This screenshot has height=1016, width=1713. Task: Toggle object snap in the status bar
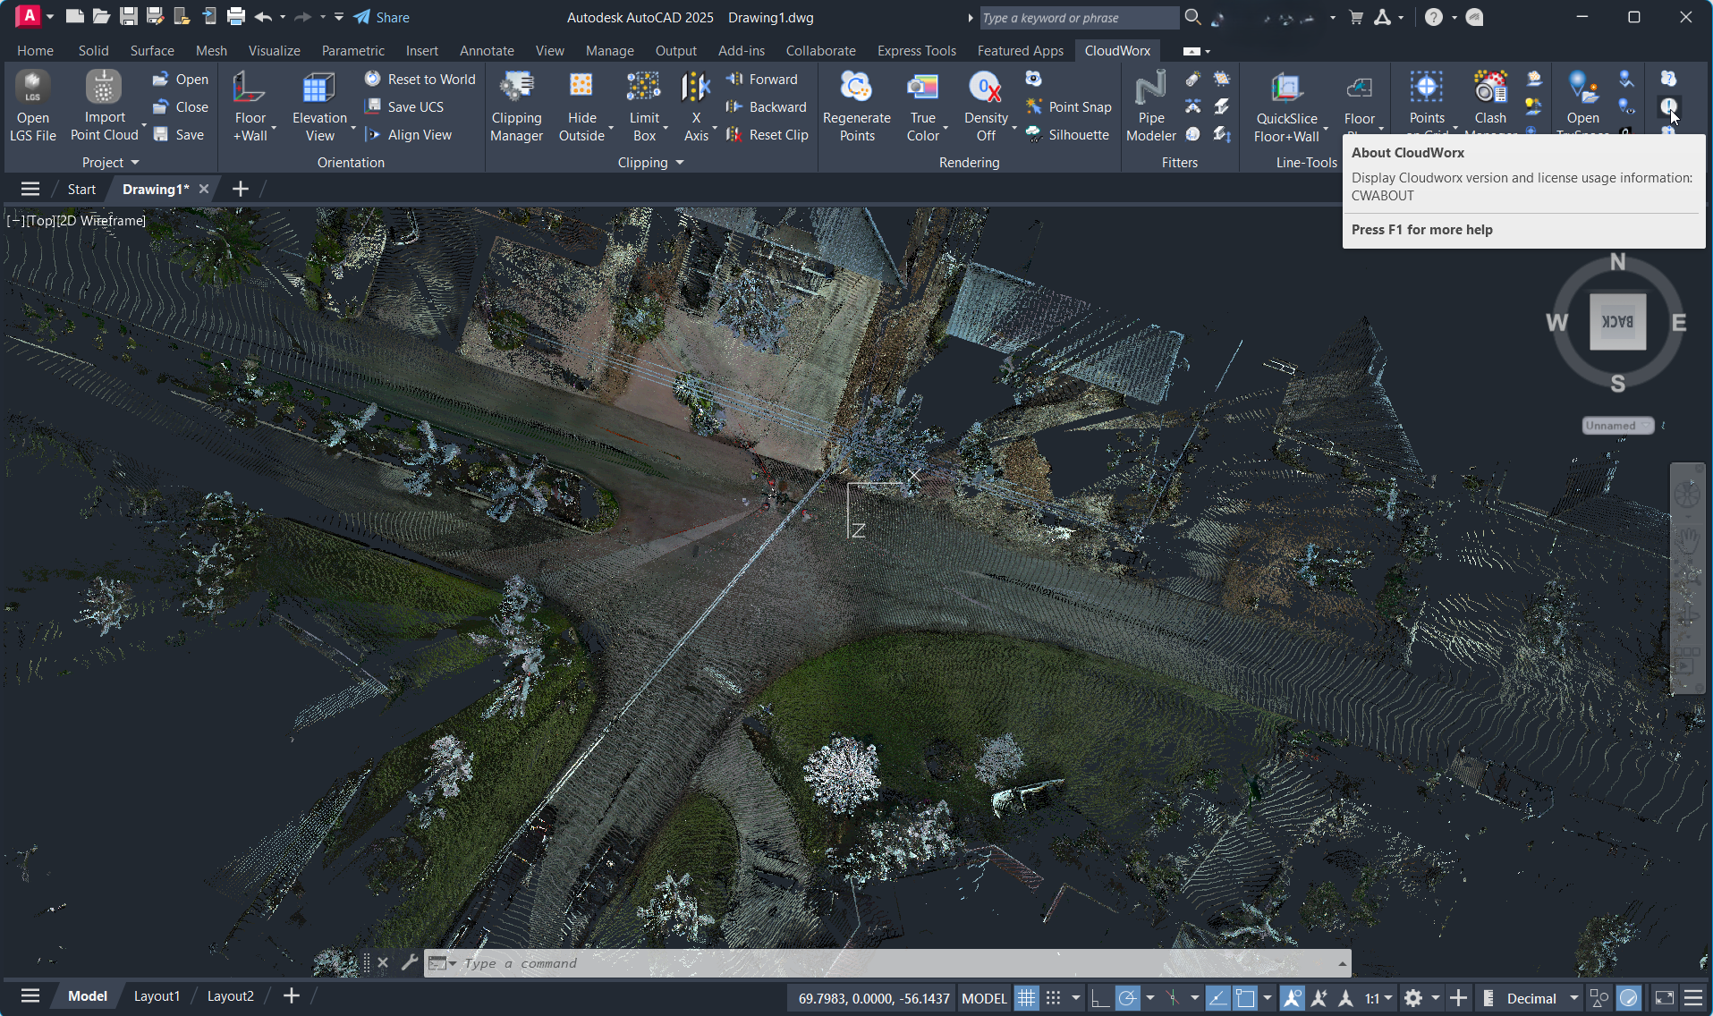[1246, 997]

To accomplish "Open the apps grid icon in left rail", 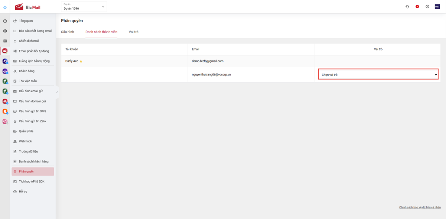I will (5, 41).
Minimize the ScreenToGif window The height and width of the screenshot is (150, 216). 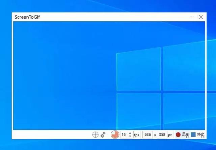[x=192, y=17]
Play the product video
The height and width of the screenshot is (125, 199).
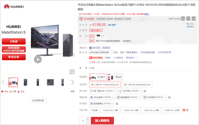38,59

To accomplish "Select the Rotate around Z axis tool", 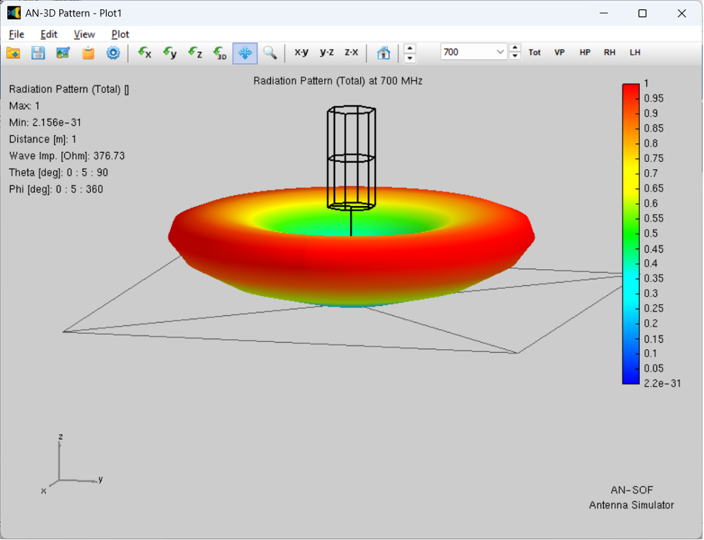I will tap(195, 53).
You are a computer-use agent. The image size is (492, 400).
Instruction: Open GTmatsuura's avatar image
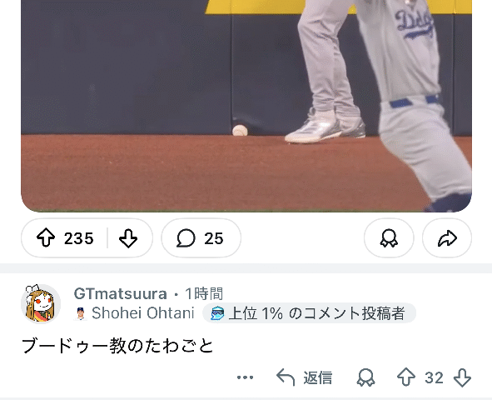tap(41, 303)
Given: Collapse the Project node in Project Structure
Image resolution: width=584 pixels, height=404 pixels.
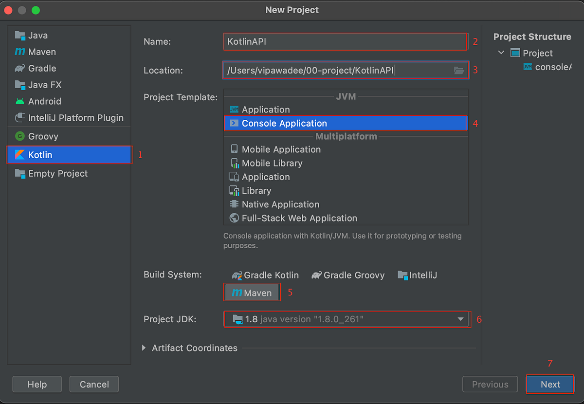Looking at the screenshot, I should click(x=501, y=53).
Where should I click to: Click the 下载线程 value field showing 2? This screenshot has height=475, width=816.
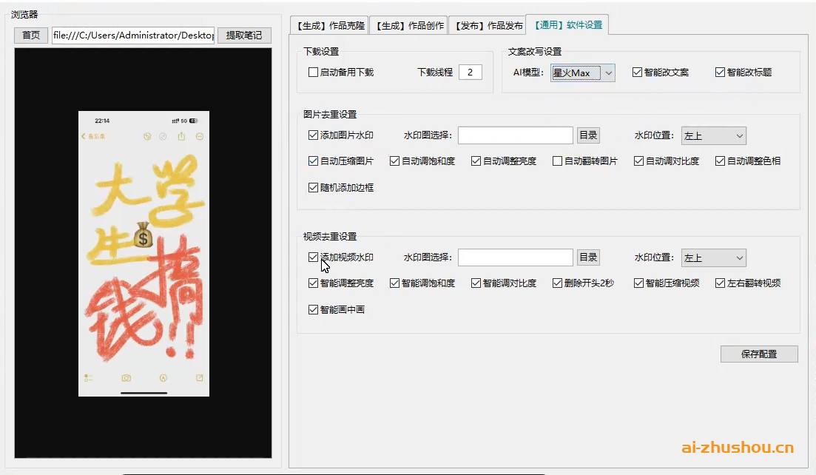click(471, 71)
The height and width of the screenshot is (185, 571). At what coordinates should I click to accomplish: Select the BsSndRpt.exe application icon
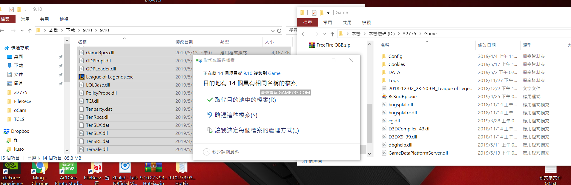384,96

## INSTRUCTION
Express the rows from the line containing "Given: Collapse the" through the end of the rows, both inclusive, as a numbered list, omitting blank lines and the pictures.

## WRITTEN SOLUTION
1. Given: Collapse the Project node in Project Structure
2. Image resolution: width=584 pixels, height=404 pixels.
3. Looking at the screenshot, I should click(x=501, y=53).
4. Where should I click to: Click the 下载线程 value field showing 2? This screenshot has height=475, width=816.
5. click(471, 71)
6. The height and width of the screenshot is (185, 571). At what coordinates should I click to accomplish: Select the BsSndRpt.exe application icon
7. 384,96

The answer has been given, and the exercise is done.